• [The problem]
Copy each of the entries below word for word, omitting the pictures.

═══

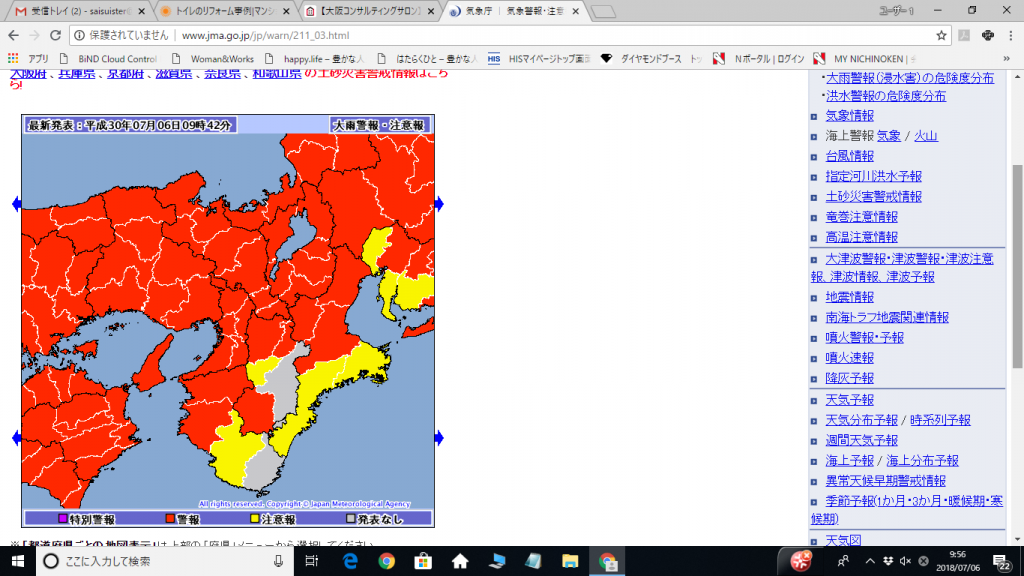Open the 地震情報 link in sidebar
Screen dimensions: 1024x576
(x=849, y=297)
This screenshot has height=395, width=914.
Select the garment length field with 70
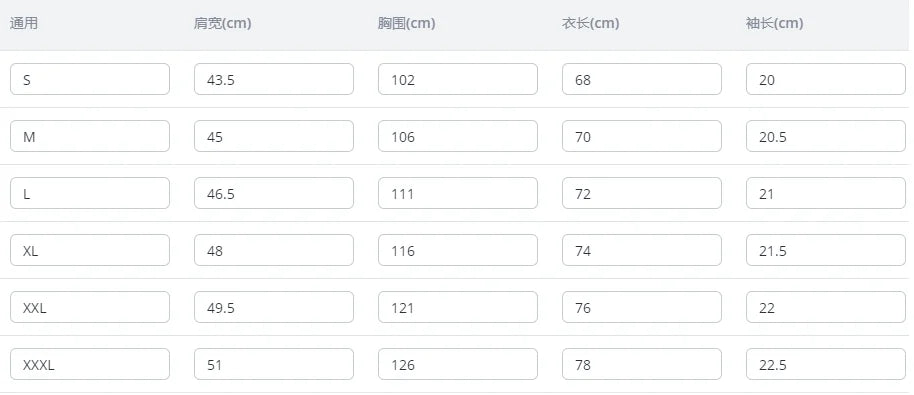pos(642,136)
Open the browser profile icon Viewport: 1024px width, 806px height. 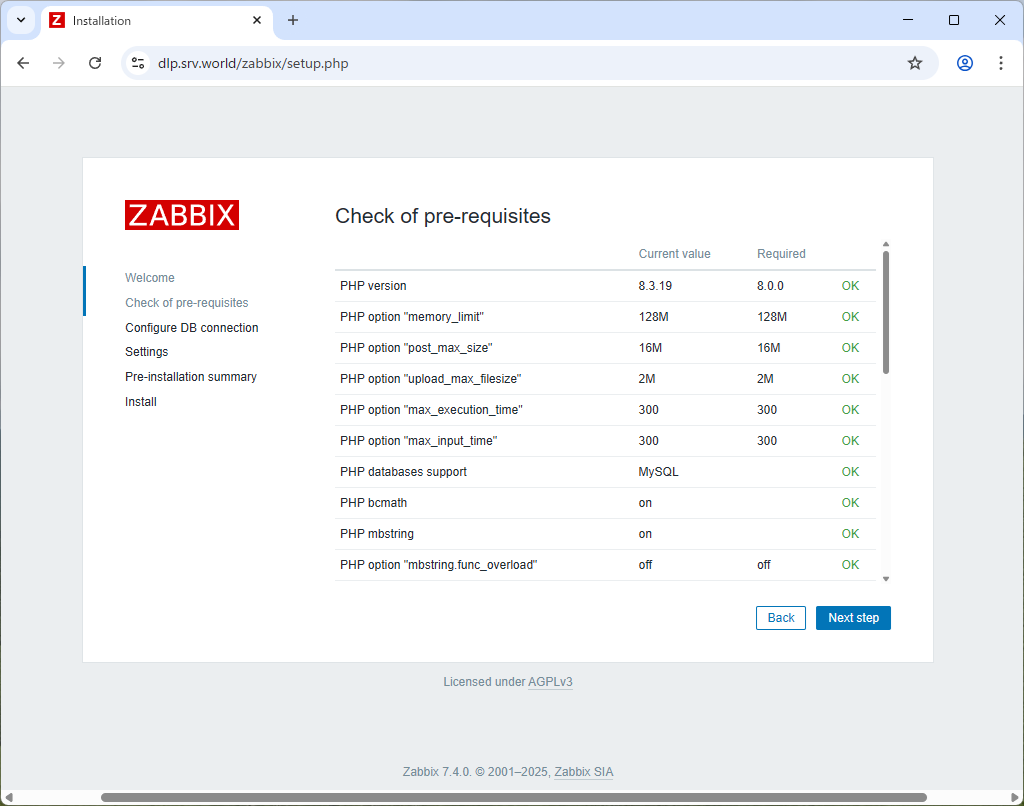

═══

• [Solution for this task]
Open the 地震情報 link in sidebar
Screen dimensions: 1024x576
(x=849, y=297)
This screenshot has height=395, width=914.
Select the garment length field with 70
pos(642,136)
Open the browser profile icon Viewport: 1024px width, 806px height. 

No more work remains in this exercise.